→ **DETALLES DEL EJERCICIO**: Continúa el relato sobre el primer día de clases en octavo novena a partir de la pregunta con la que termina.

┌─ TEXTO DE LECTURA

Lunes 10 de marzo de 1998.

Es la primera hora del primer día de clases. El aula de octavo novena es ésa, la grande que da al pórtico de la entrada. Cuando voy llegando miro de soslayo por la ventana; son muchos. Me recibe el portero, me besa:
_ Normita, ¿Vos tenés octavo novena?
_Sí, ¿Por qué?
_Son cincuenta y siete
Me apoya una mano sobre el hombro, percibo una ligera palmadita, en realidad, creo que es un empujón.
Entro a sala de profesores, saludo a los que no había reencontrado durante el período compensatorio de febrero. Algunos no me habían visto durante todo un año y preguntan por mi salud.
_ Estoy bien, bastante bien, en realidad vengo a probar, es algo así como un experimento, necesito saber qué pasa, si voy a poder con el trajín (Todos saben que pasé más de la mitad del año anterior con carpeta médica por neurosis de angustia y trastornos de pánico producidos entre otras cosas por el famosísimo stress, que algo tiene que ver con la implementación de la nueva ley de educación en la Provincia de Buenos Aires)
_ ¿Tenés octavo novena?
_ Sí, ahora
_ ¡Ah!
Bajan la vista, y se registra un general frenesí consistente en buscar y rebuscar adentro de las carteras; al cabo de esta actividad, nadie extrae siguiera un pañuelo.
Suena el timbre para los profesores. Ninguno se mueve pero comienzan los chistes: “Para esos chicos somos la cara de la escuela, vos entrá retrocediendo”, “la impresión que les va a quedar será para siempre”, “comienza la cuenta regresiva”, “terminó el recreo: ¡Arrodillarse!”, “¡Coraje!”.
Finalmente salimos en grupo al pasillo y nos encaminamos cada cual a su aula.
Ya sé cuál es la mía. (Me siento bien, me siento muy bien, me amo y me apruebo, realizo mis actividades con amor, bendigo mi trabajo, puedo hacer todo lo que me proponga, mi cuerpo está sano, mi mente está sana, mi espíritu está en armonía). Este rezo laico se interrumpe cuando me aproximo a la puerta; la coordinadora me aborda sonriente:
_ Vas a tener que esperar un poco porque los están contando
_ Bueno ¿Espero aquí?
_ Como quieras, pero mirá que van a tardar
_ ¿Por qué? ¿Acaso les cuentan los dedos de los pies y dividen por diez?

└─
┌─ DATOS PROPORCIONADOS

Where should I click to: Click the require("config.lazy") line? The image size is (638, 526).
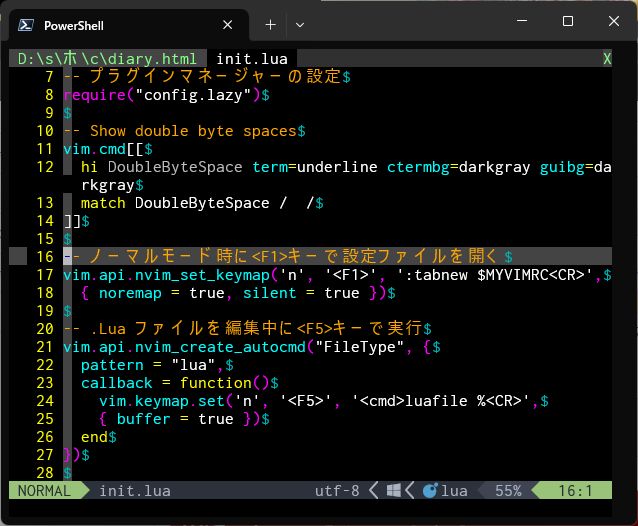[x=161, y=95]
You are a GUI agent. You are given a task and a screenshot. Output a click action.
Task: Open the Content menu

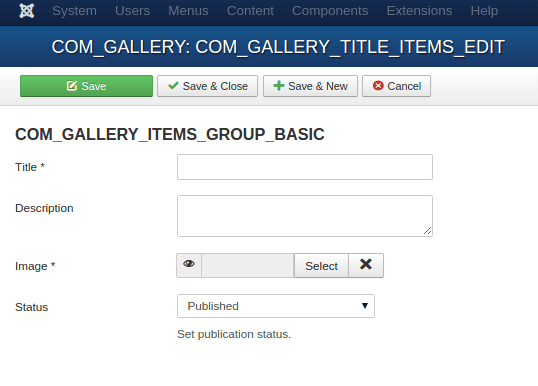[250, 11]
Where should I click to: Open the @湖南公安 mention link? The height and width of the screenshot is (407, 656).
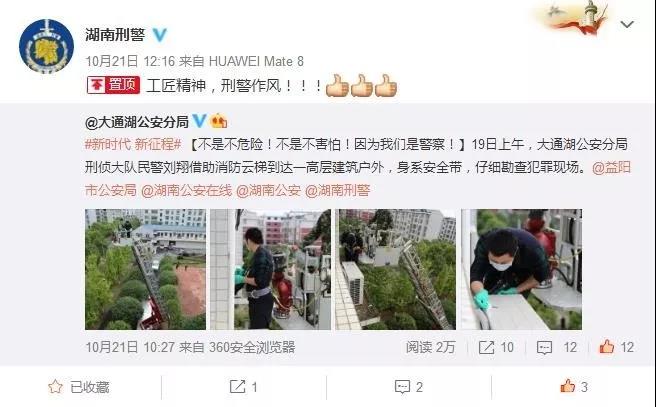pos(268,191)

└─
┌─ DATOS PROPORCIONADOS

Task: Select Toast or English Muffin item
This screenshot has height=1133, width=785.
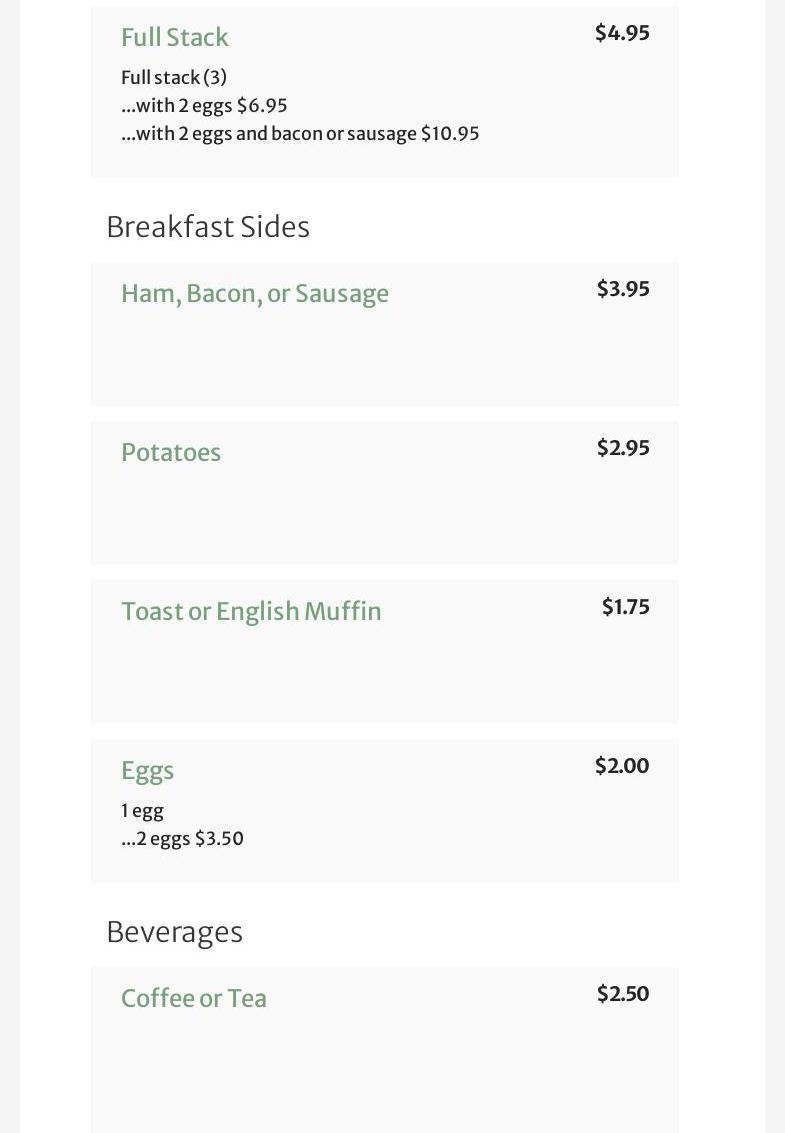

└─

→ **RESPUESTA DEL EJERCICIO**:
La coordinadora sonríe perdonándome la vida, me imagino que piensa que la crisis psicológica bien hubiera hecho en anularme el sector del cerebro correspondiente al sarcasmo. Se nota que cree que una lobotomía habría sido la terapia más adecuada a mi caso clínico.
_ Me voy a la sala de profesores, cuando terminen que me vayan a buscar.
Transcurren más de veinte minutos y los ocupo en visualizar a los chicos quitándose las zapatillas, y eventualmente las medias, y a la señora directora y a la secretaria supervisando el registro de los pies fila por fila. La representación mental se interrumpe cuando una preceptora me invita a ingresar al aula.
Saludo sonriendo, mientras los chicos se ponen de pie, les pido que se sienten y obedecen. (Empezamos bien). Yo no voy a cometer la locura de contarlos, pero efectivamente son muchos, con eso me conformo. (¿Me conformo? ¿Qué síntomas son los que me aparecen en medio de una multitud? ¡Ojalá lo haya olvidado!)
Comienzo con un simpático discurso de bienvenida, les explico que en este horario vamos a dar Educación Cívica, comento el valor de la educación y en particular el de la formación para la convivencia... La puerta se abre y reingresa la señora directora, agita unas hojas de papel, por estas horas bastante arrugadas, y pregunta cuántos Fernández y cuántos López hay. Los chicos se escudriñan como buscando un comunista en la Falange. Mirando mejor, la señora directora tiene la misma expresión.
Al cabo de unos instantes, tímidamente varios alumnos levantan la mano. La señora directora se enoja:
_ ¡Así no sé quiénes son López y quiénes Fernández!
Superponiéndose en el espacio auditivo los pibes dicen su apellido. La señora se inquieta más:
_ ¡No se entiende! ¡No se entiende! ¡Hablen de a uno!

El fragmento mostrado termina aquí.